Unfortunately, Symon’s story isn’t uncommon. On average, one Australian is permanently paralysed every day by a spinal cord injury (SCI) and not-for-profit PBF Australia are urging all to think about road safety during the summer holiday season.
Symon, now PBF Australia’s Injury Prevention Manager, shares his story and speaks out about the importance of road safety. He has inspired hundreds of men, women and children to rethink their behaviour, attitude and actions on the roads, throughout Perth and Regional WA.
“Road safety is an issue really close to my heart, because I used to be one of those people who thought something like this could never happen to me,” says Mr. Still. “But spinal cord injury does not discriminate, and it can happen to anyone – on the road, at work, at home or in the water. Once an injury like mine occurs, the damage is permanent. But with some awareness, this type of injury can be avoided.”
PBF are actively promoting a workplace road safety campaign before Christmas, reinforcing the “don’t drink and drive message” this holiday season. This program is delivered by a PBF presenter that has sustained a permanent spinal cord injury under the influence of drugs and/or alcohol and challenges participants to think carefully about the causes and consequences of road crashes.
Symon Still says SCI doesn’t only impact the injured person, it also affects friends and family and sometimes even a whole community. “Permanent spinal cord injury can have a devastating effect on friends and family members.
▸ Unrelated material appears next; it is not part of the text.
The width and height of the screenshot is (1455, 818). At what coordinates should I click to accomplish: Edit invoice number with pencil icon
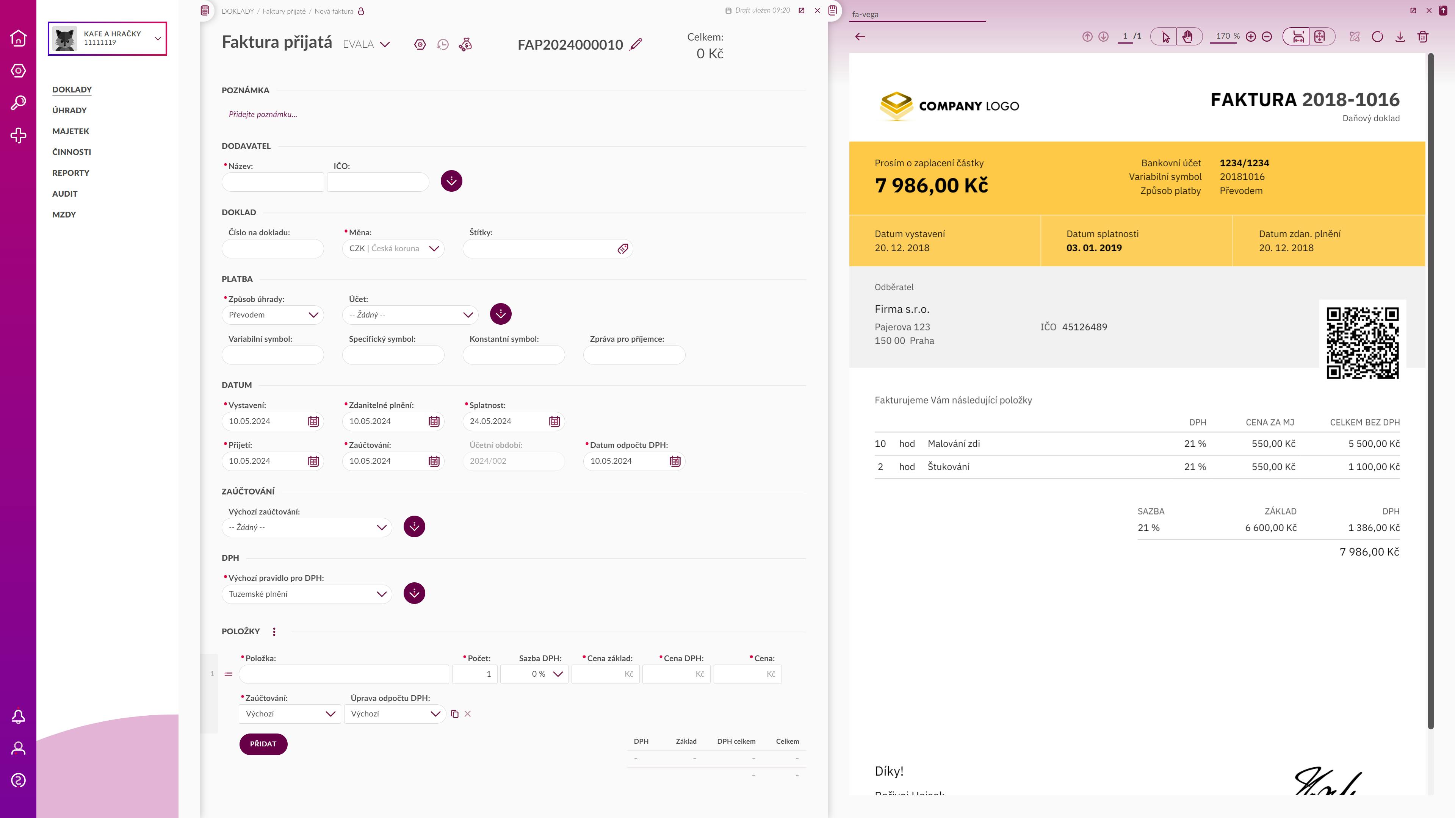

Some families can face financial ruin from income loss and an increase in costs associated with treatment and living adjustments. The physical and emotional pain that one person can experience can be so great that it can lead to mental health issues, and higher rates of suicide,” he says.
“That’s why awareness and prevention are so important. Poor decision making can have devastating consequences so we urge all road users to take personal responsibility and make better choices on the road”.